━━━ EXERCISE MATERIALS ━━━
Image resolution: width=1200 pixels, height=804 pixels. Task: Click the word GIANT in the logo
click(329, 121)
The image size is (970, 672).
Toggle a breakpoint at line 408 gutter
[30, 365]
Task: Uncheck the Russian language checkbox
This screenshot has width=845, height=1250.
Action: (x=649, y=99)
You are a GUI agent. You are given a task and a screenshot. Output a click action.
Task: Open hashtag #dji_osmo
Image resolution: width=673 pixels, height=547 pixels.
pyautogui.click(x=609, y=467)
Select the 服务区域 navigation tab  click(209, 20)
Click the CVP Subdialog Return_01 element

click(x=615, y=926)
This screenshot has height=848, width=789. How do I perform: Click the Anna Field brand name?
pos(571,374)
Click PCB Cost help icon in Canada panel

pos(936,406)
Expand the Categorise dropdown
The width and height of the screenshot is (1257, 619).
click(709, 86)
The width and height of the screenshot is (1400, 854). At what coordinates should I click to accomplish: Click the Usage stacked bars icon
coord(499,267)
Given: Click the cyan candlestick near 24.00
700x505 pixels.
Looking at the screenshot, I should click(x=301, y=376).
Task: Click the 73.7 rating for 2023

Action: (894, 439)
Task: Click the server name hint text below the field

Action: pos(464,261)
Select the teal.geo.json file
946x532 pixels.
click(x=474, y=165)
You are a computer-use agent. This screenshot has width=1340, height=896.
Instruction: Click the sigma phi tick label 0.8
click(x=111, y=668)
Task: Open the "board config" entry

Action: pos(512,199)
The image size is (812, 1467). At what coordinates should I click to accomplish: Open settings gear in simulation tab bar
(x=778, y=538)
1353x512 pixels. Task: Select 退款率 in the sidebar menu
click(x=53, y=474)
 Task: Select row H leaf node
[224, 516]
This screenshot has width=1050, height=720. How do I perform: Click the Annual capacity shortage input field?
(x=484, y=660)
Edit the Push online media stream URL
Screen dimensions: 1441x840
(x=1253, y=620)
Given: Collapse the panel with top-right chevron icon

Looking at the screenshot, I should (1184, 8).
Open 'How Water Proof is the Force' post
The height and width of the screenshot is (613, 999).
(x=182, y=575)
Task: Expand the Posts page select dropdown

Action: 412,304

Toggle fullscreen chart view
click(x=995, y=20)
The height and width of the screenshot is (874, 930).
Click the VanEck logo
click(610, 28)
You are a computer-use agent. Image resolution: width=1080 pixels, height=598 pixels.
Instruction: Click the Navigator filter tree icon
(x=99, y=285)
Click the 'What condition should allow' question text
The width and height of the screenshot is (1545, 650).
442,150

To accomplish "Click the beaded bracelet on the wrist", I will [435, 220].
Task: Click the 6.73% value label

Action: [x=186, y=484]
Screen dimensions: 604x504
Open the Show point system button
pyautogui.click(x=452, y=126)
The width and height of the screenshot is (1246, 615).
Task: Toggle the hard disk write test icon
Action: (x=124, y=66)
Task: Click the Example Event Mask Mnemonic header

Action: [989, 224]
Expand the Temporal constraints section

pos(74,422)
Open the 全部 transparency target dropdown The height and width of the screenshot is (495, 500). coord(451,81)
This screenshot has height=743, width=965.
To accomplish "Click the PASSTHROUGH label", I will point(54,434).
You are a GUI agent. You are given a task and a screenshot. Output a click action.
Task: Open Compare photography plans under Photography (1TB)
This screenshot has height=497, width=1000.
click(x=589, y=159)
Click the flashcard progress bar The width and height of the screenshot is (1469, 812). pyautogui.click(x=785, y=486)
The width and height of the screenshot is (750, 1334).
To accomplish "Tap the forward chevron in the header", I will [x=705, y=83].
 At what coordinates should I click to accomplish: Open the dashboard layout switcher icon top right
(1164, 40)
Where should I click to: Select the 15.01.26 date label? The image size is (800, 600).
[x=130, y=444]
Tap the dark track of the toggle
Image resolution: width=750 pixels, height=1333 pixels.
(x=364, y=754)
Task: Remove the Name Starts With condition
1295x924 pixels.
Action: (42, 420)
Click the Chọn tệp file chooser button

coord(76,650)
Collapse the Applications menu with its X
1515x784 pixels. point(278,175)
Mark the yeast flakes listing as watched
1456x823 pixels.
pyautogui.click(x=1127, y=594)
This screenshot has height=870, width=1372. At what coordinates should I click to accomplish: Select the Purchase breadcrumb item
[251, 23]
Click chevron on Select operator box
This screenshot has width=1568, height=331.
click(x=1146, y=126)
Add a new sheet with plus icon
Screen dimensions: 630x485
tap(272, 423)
━━━
**YOUR ASSIGNMENT:** Word for word, restate the lines above.

**EXPECTED OUTPUT:**
Image resolution: width=1200 pixels, height=804 pixels. Task: Click the word GIANT in the logo
click(329, 121)
The image size is (970, 672).
Toggle a breakpoint at line 408 gutter
[30, 365]
Task: Uncheck the Russian language checkbox
This screenshot has width=845, height=1250.
Action: (x=649, y=99)
You are a GUI agent. You are given a task and a screenshot. Output a click action.
Task: Open hashtag #dji_osmo
Image resolution: width=673 pixels, height=547 pixels.
pyautogui.click(x=609, y=467)
Select the 服务区域 navigation tab  click(209, 20)
Click the CVP Subdialog Return_01 element

click(x=615, y=926)
This screenshot has height=848, width=789. How do I perform: Click the Anna Field brand name?
pos(571,374)
Click PCB Cost help icon in Canada panel

pos(936,406)
Expand the Categorise dropdown
The width and height of the screenshot is (1257, 619).
click(709, 86)
The width and height of the screenshot is (1400, 854). At what coordinates should I click to accomplish: Click the Usage stacked bars icon
coord(499,267)
Given: Click the cyan candlestick near 24.00
700x505 pixels.
Looking at the screenshot, I should click(x=301, y=376).
Task: Click the 73.7 rating for 2023

Action: (894, 439)
Task: Click the server name hint text below the field

Action: pos(464,261)
Select the teal.geo.json file
946x532 pixels.
click(x=474, y=165)
You are a computer-use agent. This screenshot has width=1340, height=896.
Instruction: Click the sigma phi tick label 0.8
click(x=111, y=668)
Task: Open the "board config" entry

Action: pos(512,199)
The image size is (812, 1467). At what coordinates should I click to accomplish: Open settings gear in simulation tab bar
(x=778, y=538)
1353x512 pixels. Task: Select 退款率 in the sidebar menu
click(x=53, y=474)
 Task: Select row H leaf node
[224, 516]
This screenshot has width=1050, height=720. How do I perform: Click the Annual capacity shortage input field?
(x=484, y=660)
Edit the Push online media stream URL
Screen dimensions: 1441x840
(x=1253, y=620)
Given: Collapse the panel with top-right chevron icon

Looking at the screenshot, I should (1184, 8).
Open 'How Water Proof is the Force' post
The height and width of the screenshot is (613, 999).
(x=182, y=575)
Task: Expand the Posts page select dropdown

Action: 412,304

Toggle fullscreen chart view
click(x=995, y=20)
The height and width of the screenshot is (874, 930).
Click the VanEck logo
click(610, 28)
You are a computer-use agent. Image resolution: width=1080 pixels, height=598 pixels.
Instruction: Click the Navigator filter tree icon
(x=99, y=285)
Click the 'What condition should allow' question text
The width and height of the screenshot is (1545, 650).
442,150

To accomplish "Click the beaded bracelet on the wrist", I will [435, 220].
Task: Click the 6.73% value label

Action: [x=186, y=484]
Screen dimensions: 604x504
Open the Show point system button
pyautogui.click(x=452, y=126)
The width and height of the screenshot is (1246, 615).
Task: Toggle the hard disk write test icon
Action: (x=124, y=66)
Task: Click the Example Event Mask Mnemonic header

Action: [989, 224]
Expand the Temporal constraints section

pos(74,422)
Open the 全部 transparency target dropdown The height and width of the screenshot is (495, 500). coord(451,81)
This screenshot has height=743, width=965.
To accomplish "Click the PASSTHROUGH label", I will point(54,434).
You are a GUI agent. You are given a task and a screenshot. Output a click action.
Task: Open Compare photography plans under Photography (1TB)
This screenshot has height=497, width=1000.
click(x=589, y=159)
Click the flashcard progress bar The width and height of the screenshot is (1469, 812). pyautogui.click(x=785, y=486)
The width and height of the screenshot is (750, 1334).
To accomplish "Tap the forward chevron in the header", I will [x=705, y=83].
 At what coordinates should I click to accomplish: Open the dashboard layout switcher icon top right
(1164, 40)
Where should I click to: Select the 15.01.26 date label? The image size is (800, 600).
[x=130, y=444]
Tap the dark track of the toggle
Image resolution: width=750 pixels, height=1333 pixels.
(x=364, y=754)
Task: Remove the Name Starts With condition
1295x924 pixels.
Action: (42, 420)
Click the Chọn tệp file chooser button

coord(76,650)
Collapse the Applications menu with its X
1515x784 pixels. point(278,175)
Mark the yeast flakes listing as watched
1456x823 pixels.
pyautogui.click(x=1127, y=594)
This screenshot has height=870, width=1372. At what coordinates should I click to accomplish: Select the Purchase breadcrumb item
[251, 23]
Click chevron on Select operator box
This screenshot has width=1568, height=331.
click(x=1146, y=126)
Add a new sheet with plus icon
Screen dimensions: 630x485
tap(272, 423)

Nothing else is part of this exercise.